Text section:

The left wall, Pathway to Redemption, featured intricate maze designs derived from the floor of a medieval cathedral in France. Historically, walking these mazes symbolized a spiritual pilgrimage to Jerusalem—a metaphorical journey toward enlightenment and salvation. In the installation, each maze contained a symbol at its center: a standard female icon on the left, and a standard male icon on the right—surrounded by diverse variations in shape and form. These human icons varied in height, weight, and proportion, celebrating difference and individuality. Surrounding the mazes were rows of more than 3,000 individual slips of paper, each printed with a standard male or female icon. These repetitive figures formed a backdrop that starkly contrasted the diversity found within the maze paths.

On the the right wall, “Pathway to Damnation,” portrayed an altered slave ship diagram, based on an original 18th-century engraving.Where the historical diagram rendered enslaved individuals as generic figures dehumanizing them as mere cargo. In this reinterpretation, the figures were replaced with diverse male and female icons in varied shapes and sizes, restoring individuality and confronting viewers with their humanity. The new diagram confronted viewers with both historical suffering and how the generic rendering of the figures allowed moral detachment. Around the ship, more than 3,500 icon-printed slips of paper were arranged in rows, gently stirred by the gallery’s air-conditioning, evoking the waves of water surrounding the ship.

"Pathways to Damnation and Redemption" invited viewers to physically and emotionally navigate the tensions between exclusion and inclusion, uniformity and diversity, despair and hope.

[Saved entries]

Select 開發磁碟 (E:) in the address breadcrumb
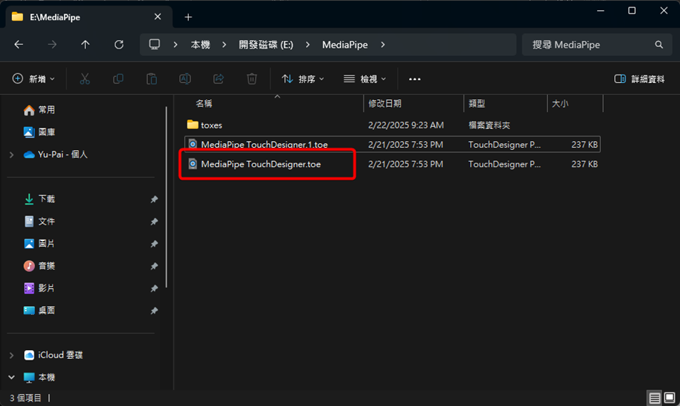This screenshot has width=680, height=406. 266,45
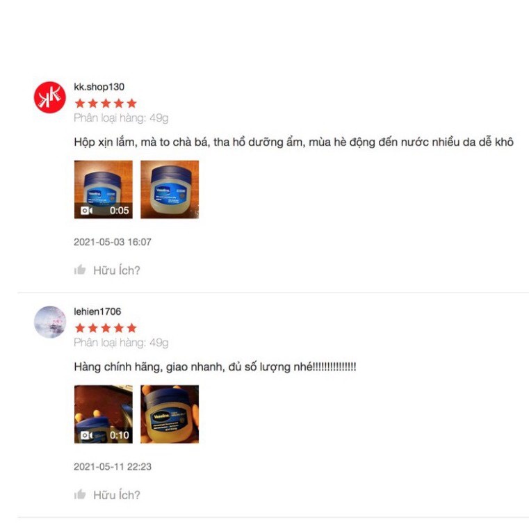The width and height of the screenshot is (529, 529).
Task: Open lehien1706's round profile avatar
Action: pyautogui.click(x=49, y=322)
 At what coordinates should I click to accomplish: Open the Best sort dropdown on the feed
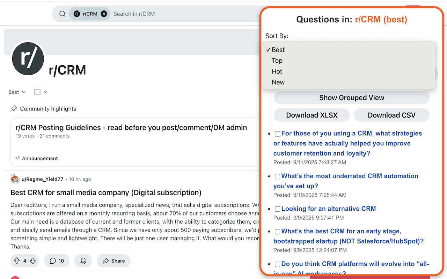coord(17,92)
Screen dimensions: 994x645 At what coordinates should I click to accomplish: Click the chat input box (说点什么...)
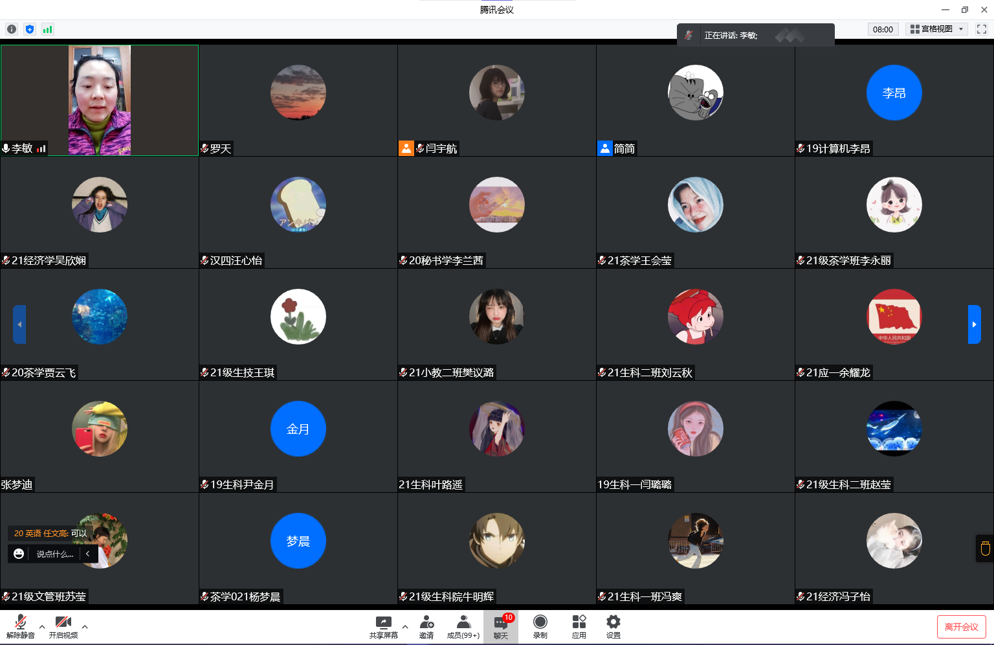click(55, 554)
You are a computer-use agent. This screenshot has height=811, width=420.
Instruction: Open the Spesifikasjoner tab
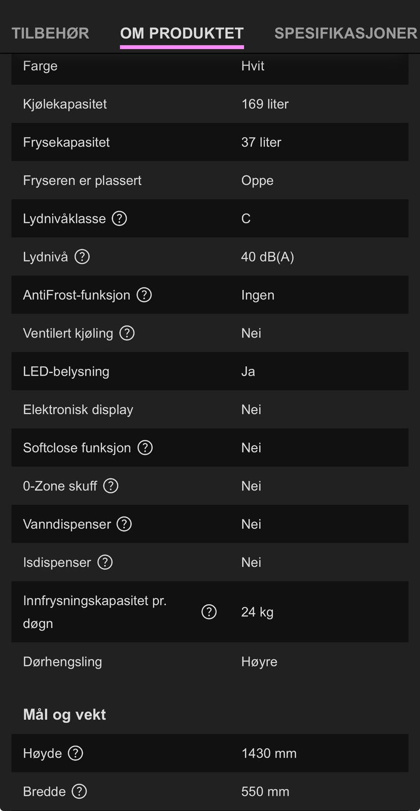[345, 33]
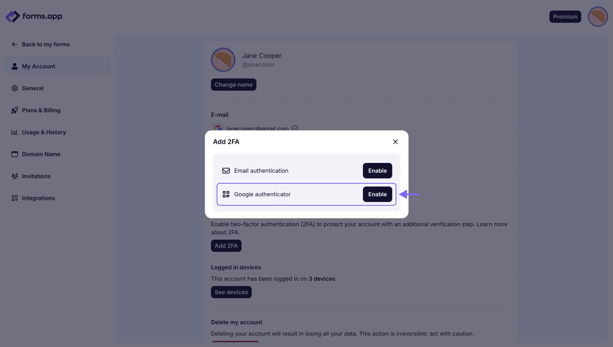
Task: Click the Usage & History chart icon
Action: [14, 132]
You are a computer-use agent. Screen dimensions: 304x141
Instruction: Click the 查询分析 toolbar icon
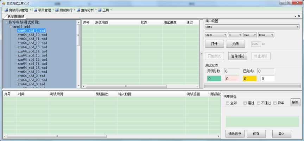78,10
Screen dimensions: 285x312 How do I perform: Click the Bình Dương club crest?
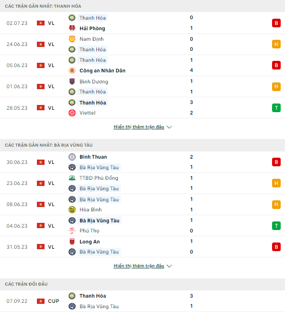click(72, 81)
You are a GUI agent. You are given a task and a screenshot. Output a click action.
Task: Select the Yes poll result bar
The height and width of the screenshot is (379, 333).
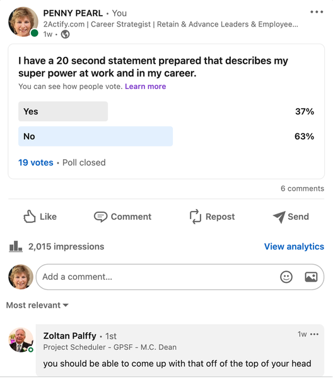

Exercise task: In the art installation text, why were the figures in the slave ship diagram on the right wall replaced with diverse male and female icons?

Final result: The original 18th-century diagram showed the enslaved people as generic figures, which dehumanized them as mere cargo. Replacing those figures with varied male and female icons restored their individuality and confronted viewers with their humanity.